Posted on | December 18, 2017 | Comments Off on ‘Learning from L.A.: Institutional Change in American Public Education’

It has been nearly a decade since Learning from L.A. was published by Harvard Education Press.  In many ways, it is among the best work I have done in my academic career.  In some other ways, it is a disappointing, blowing-into-the-wind book because the underlying message has not been received or acted upon.  The politics of education—like politics in most of the rest of the country—is polarized, and the parties are fighting in ways that are unlikely to actively shape a new institution of public education.

So, let’s return to the basic argument.  In the first sentences of Transformation of Great American School Districts, also published by Harvard Ed Press and co-edited with the late Bill Boyd and Mark Blyth, I write:

This book argues that urban education reform can best been understood as a process of institutional change rather than a series of failed projects. More specifically, we argue that to understand such changes one needs to pay attention to the basic ideas and assumptions that underpin these institutions.  Indeed, we argue that virtually all the Progressive Era assumptions that provided the underpinning for urban education have now been violated, and that a set of new underlying ideas is being “auditioned,” and in some cases “rehearsed,” as we transition to a new and more hybrid set of institutions.

 Precisely because the politics are stalemated in something resembling trench warfare, we are incapable of stepping back to understand that even—and maybe especially—the defenders of the existing institution need to realize that the institution of public education has already changed in important ways.  Learning from L.A. paints the historical picture to show how the old institution was taken apart and how various school reform efforts can be seen as auditions of new institutional forms.

Unfortunately, the current stalemate between charter school advocates—the self-styled reformers in Los Angeles—and union-backed opponents of what is seen as privatization obscures the historic changes and prevents politics from operating in a way that would produce a truly 21st Century institution.

For a short summary of the book.

Stephanie Clayton, one of the co-authors of Learning from L.A., produced background and briefing papers that were essential to the book itself, and as stand alone reports they provide valuable historical perspective on LEARN, desegregation, and school board elections since 1950.

The 1989 teacher strike was one of the defining events of the school reform movements of the 1990s.
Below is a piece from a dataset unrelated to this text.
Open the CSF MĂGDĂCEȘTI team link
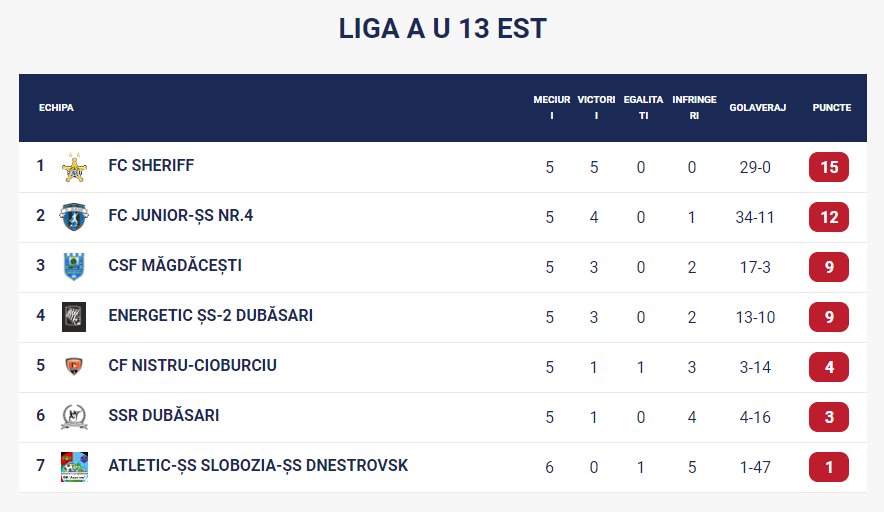Image resolution: width=884 pixels, height=512 pixels. (174, 266)
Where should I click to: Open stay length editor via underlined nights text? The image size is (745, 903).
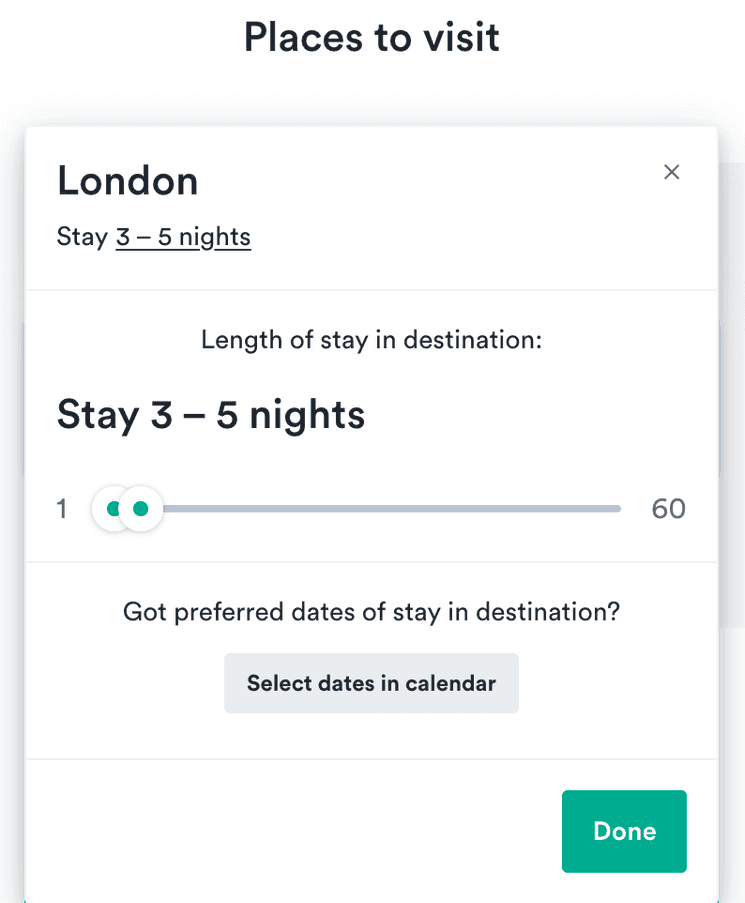click(183, 237)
The larger-than-conventional wage settlement coupled with the beginnings of Site Based Management made district finances precarious and increased the tension between teachers and the school administrators.

LAUSD Board Elections changed enormously in character in the half century following 1950. Here, in more detail than possible in the book, Clayton shows the decline of elite politics and the rise of interest group politics, the extent to which race and desegregation influenced the course of elections, and the movement from election at large to election by district.

Desegregation drove school district politics for nearly three decades. Ultimately migration of whites out of the District and immigration of Latinos into Los Angeles swamped many of the possible remedies. But the history of desegregation, briefly told here brings to mind its best and worst behavior.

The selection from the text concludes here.